Pourquoi ne pas aussi intégrer une sensibilisation à l’IE dans le programme de terminal. Il me semble aussi qu’Il y aurait nécessité à porter et à valoriser davantage les SHS dans lesquelles s’inscrit l’IE, au même titre que les autres Sciences.
 
Enfin, et j’insiste sur ce point, il faut un élan politique au niveau national, pour espérer une répercussion en local. Je perçois toutefois ces derniers temps le signe de nouvelles initiatives menées en région Grand-Est.

DC : Que pensez-vous du nouveau mode de recrutement via la plateforme monmaster ?

AK : Nous essuyons les plâtres. Un certain nombre de candidatures a disparu dans la nature, d’autres se sont engagées pour finalement se désister au dernier moment pour de multiples raisons, dont celle de rejoindre une formation privée. On nous avait promis une rationalisation des procédures et l’assurance de connaître nos effectifs en juillet.

Ce que l’on a finalement découvert c’est que la plateforme ne garantit en rien le fait que le candidat viendra finalement s’inscrire dans votre Master. Ceci a poussé beaucoup d’universités à lancer une seconde session d’admission.
 
D’un autre côté, ce sont des étudiants qui se sont retrouvés sans aucune acceptation, malgré le nombre conséquent de voeux. Comme toute nouveauté, il y a des ratés. Des réajustements sont prévus pour la prochaine rentrée. Espérons que ce soit plus efficient pour tout le monde.

DC : Comment voyez-vous l'avenir de votre Master et celui plus largement de l'ESR dans le public ?

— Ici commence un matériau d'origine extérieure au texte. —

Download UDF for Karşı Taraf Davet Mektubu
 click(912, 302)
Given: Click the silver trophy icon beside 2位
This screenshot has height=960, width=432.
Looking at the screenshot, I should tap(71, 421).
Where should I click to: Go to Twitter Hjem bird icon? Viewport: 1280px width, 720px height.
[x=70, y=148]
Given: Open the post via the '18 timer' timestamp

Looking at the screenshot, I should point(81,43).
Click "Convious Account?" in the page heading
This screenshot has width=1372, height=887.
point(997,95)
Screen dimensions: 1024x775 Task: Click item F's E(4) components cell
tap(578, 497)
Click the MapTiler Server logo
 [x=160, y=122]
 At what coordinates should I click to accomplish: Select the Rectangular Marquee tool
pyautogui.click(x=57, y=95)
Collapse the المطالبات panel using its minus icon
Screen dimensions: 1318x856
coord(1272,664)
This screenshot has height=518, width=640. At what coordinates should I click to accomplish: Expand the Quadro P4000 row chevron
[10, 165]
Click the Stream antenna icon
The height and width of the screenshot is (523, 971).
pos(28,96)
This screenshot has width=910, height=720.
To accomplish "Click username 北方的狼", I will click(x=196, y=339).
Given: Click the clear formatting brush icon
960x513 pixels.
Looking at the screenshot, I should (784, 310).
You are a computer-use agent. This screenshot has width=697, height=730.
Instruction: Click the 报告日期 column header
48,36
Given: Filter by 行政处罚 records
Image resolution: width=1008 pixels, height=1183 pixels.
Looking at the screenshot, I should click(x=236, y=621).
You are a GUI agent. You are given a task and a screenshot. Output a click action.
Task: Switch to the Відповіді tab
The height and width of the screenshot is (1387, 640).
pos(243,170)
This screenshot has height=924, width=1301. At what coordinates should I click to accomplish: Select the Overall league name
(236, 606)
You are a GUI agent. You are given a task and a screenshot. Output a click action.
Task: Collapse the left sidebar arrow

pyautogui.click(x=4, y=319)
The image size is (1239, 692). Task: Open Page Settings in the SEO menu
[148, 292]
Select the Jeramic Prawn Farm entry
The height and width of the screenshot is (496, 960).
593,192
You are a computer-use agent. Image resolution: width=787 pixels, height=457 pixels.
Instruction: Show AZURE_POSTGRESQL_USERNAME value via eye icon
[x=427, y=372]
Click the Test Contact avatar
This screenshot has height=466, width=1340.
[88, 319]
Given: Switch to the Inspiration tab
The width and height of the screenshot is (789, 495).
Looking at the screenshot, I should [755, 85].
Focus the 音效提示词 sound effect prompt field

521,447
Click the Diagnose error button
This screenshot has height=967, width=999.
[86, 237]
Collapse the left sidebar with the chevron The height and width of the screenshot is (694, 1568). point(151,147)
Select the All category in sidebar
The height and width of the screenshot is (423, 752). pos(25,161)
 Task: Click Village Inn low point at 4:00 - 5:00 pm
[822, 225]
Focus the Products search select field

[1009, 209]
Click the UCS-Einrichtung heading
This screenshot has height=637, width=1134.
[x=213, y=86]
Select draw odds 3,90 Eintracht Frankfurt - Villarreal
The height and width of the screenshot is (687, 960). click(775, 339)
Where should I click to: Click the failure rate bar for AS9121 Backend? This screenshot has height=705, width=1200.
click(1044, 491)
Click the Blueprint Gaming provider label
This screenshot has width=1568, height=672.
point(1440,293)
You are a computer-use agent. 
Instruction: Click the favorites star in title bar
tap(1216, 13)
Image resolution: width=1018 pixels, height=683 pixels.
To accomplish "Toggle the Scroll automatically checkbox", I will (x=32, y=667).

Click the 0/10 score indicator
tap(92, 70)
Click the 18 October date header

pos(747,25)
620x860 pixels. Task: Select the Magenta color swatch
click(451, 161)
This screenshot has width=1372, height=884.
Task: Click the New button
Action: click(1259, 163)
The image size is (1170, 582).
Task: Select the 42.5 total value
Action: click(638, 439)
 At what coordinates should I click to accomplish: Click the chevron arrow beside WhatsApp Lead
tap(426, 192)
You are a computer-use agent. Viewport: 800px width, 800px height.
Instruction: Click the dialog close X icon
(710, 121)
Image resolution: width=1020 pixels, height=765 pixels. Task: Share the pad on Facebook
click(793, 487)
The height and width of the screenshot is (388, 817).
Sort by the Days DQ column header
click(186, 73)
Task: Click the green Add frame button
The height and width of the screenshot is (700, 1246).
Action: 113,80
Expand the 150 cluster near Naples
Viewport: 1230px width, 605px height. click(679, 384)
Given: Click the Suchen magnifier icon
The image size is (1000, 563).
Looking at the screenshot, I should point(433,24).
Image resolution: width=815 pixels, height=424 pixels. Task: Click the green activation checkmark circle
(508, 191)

AK : L’avenir de l’ESR me préoccupe, avec notamment le gel des moyens et donc de recrutements d’enseignants-chercheurs et de personnel d’appui, alors que le nombre d’étudiants (en licence) ne baisse pas. Il y aurait beaucoup à dire, mais cela ferait l’objet d’une autre tribune. Quant à l’avenir du Master VSOC, je ne saurais dire puisque nous entrons dans une nouvelle offre de formation à la rentrée 2024 et que nous refusons d’adhérer au jeu des classements des Masters.
 
S’il y a une impulsion politique au niveau de l’université sur les formations en IE, alors je serai plutôt confiante. Si nous continuons à rester dans la (pén)ombre, cela risque d’être de plus en plus compliqué. Je compte sur une prise de conscience venant de tous les milieux (académique, politique et socio-économique).

Biographie d'Audrey Knauf

Audrey Knauf est maître de conférences en sciences de l’information et de la communication à l’université de Lorraine, et chercheuse au Centre de recherche sur les médiations (Crem). Elle est directrice du Master Veille stratégique et organisation des connaissances (VSOC), co-rédactrice en cheffe de la Revue Internationale d’Intelligence Economique (R2IE), et ambassadrice des données à l’université de Lorraine, chargée de travailler sur la science ouverte. Elle est également membre élue au Conseil national des universités (CNU 71).
 
Ses travaux de recherche portent notamment sur les pratiques info-communicationnelles déployées au sein de territoires donnés : qu’ils soient académiques ou socio-économiques. Elle y interroge les processus et la gouvernance informationnelle, ainsi que les dispositifs sociotechniques pour l’intelligence territoriale.